* **Action item**:
Please print exactly the lines below, from the start of the material up to and including the line with "Archie Harrison Mountbatten-Windsor", but none of the pictures.

:: Data supplied ::

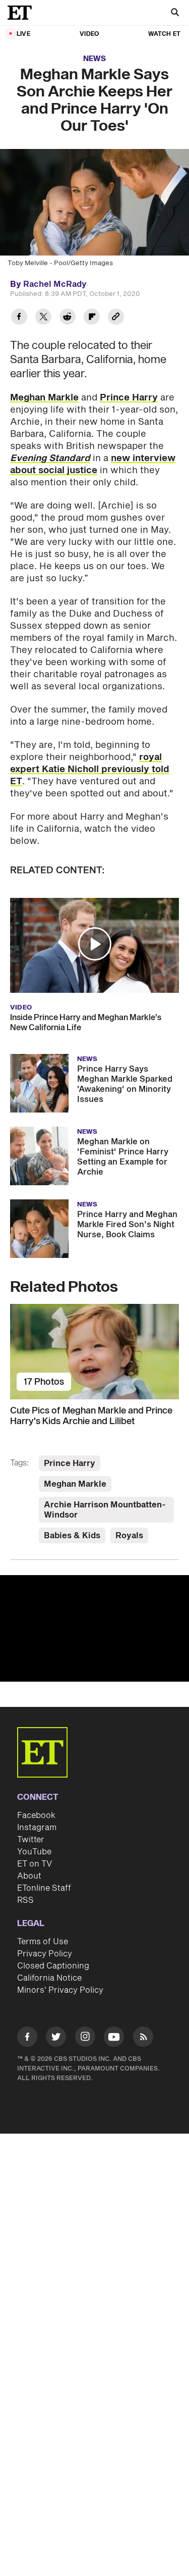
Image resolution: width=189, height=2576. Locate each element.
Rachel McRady (55, 284)
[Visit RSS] (143, 2038)
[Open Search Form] (175, 13)
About (29, 1876)
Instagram (36, 1828)
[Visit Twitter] (56, 2038)
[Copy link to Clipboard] (116, 318)
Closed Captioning (53, 1966)
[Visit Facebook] (27, 2038)
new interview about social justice (92, 464)
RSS (25, 1900)
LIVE (23, 34)
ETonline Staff (44, 1888)
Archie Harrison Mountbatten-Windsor (105, 1510)
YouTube (34, 1852)
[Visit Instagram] (85, 2038)
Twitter (30, 1840)
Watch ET (164, 34)
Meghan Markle (44, 398)
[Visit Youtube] (114, 2037)
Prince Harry (129, 398)
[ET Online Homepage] (23, 12)
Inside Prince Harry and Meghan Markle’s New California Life (85, 1023)
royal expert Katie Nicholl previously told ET (89, 769)
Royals (129, 1536)
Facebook (36, 1815)
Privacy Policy (44, 1954)
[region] (94, 1628)
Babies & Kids (72, 1536)
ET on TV (34, 1864)
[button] (94, 944)
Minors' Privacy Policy (60, 1990)
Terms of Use (42, 1942)
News (94, 59)
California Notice (49, 1978)
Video (89, 34)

:::

* **Finished task**:
Image resolution: width=189, height=2576. Locate each element.
Rachel McRady (55, 284)
[Visit RSS] (143, 2038)
[Open Search Form] (175, 13)
About (29, 1876)
Instagram (36, 1828)
[Visit Twitter] (56, 2038)
[Copy link to Clipboard] (116, 318)
Closed Captioning (53, 1966)
[Visit Facebook] (27, 2038)
new interview about social justice (92, 464)
RSS (25, 1900)
LIVE (23, 34)
ETonline Staff (44, 1888)
Archie Harrison Mountbatten-Windsor (105, 1510)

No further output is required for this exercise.